The main drivers of this movement are two factors. Firstly, increased concerns among market participants regarding regulatory uncertainty in key jurisdictions, including the US and Europe. Secondly, the active use of cold storage strategies by large holders (whales), who seek to minimize the risks of hacks and technical failures on exchanges. I have also recorded a correlation between this outflow and the growth in trading volume on over-the-counter (OTC) platforms, indicating a shift by large investors towards direct P2P interaction.

From an on-chain analytics perspective, the current outflow is forming a sustained trend of declining exchange reserves.

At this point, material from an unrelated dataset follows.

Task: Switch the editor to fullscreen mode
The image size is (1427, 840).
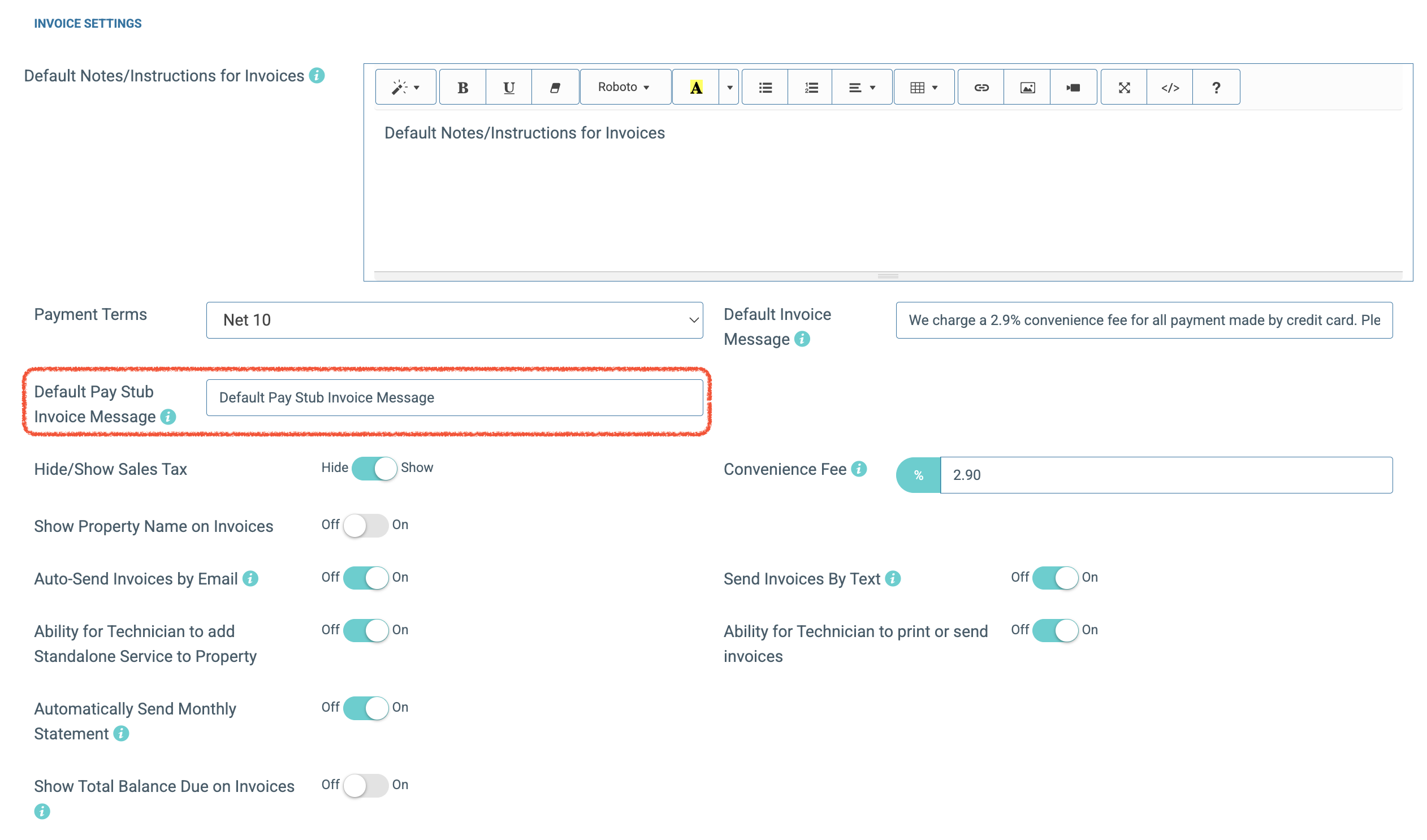Action: click(1124, 87)

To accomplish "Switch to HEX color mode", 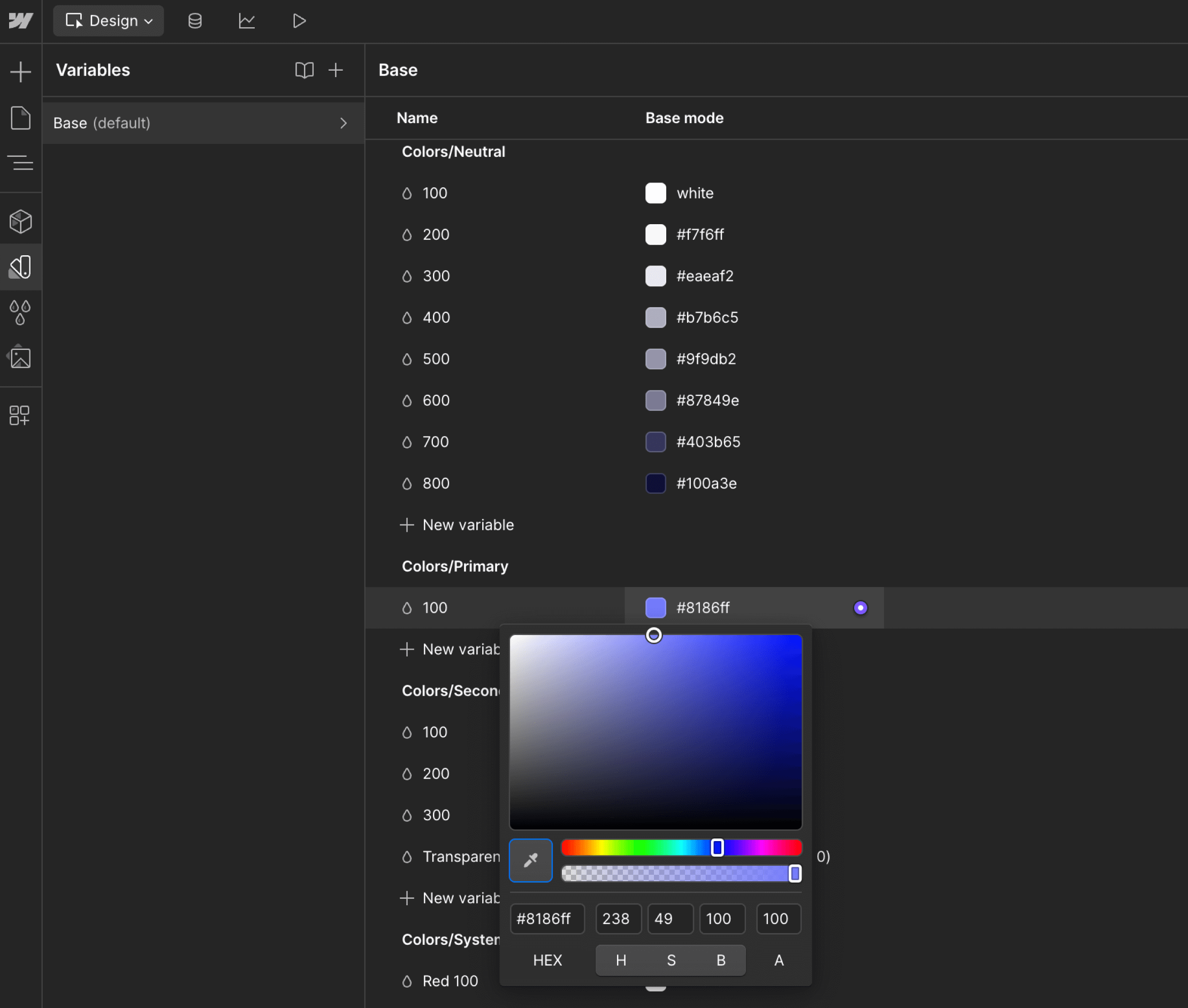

Over the past 30 days, Bitcoin reserves on spot exchanges have decreased by 4.7%, and Ethereum by 6.1%. This creates a liquidity deficit on trading pairs, which could potentially trigger sharp price fluctuations with any significant influx of buying demand. Historically, such patterns have preceded phases of consolidation or trend reversal.

Regional Dynamics and Outflow Structure

The most active withdrawals have been recorded from exchanges based in Asia (Binance, OKX) and North America (Coinbase). At the same time, European platforms such as Kraken show relatively stable figures. Interestingly, the share of stablecoins in the outflow is only 12%, confirming that investors are not simply converting assets into fiat but moving them to non-custodial wallets for long-term storage.

Based on the analysis of current data, I predict that pressure on exchange reserves will persist over the next 2-3 weeks. This creates conditions for increased volatility, especially if institutional investors join the outflow. I recommend traders closely monitor on-chain indicators and be prepared for sharp changes in liquidity. In the current market phase, a "buy the dip" strategy may be effective but requires strict risk management.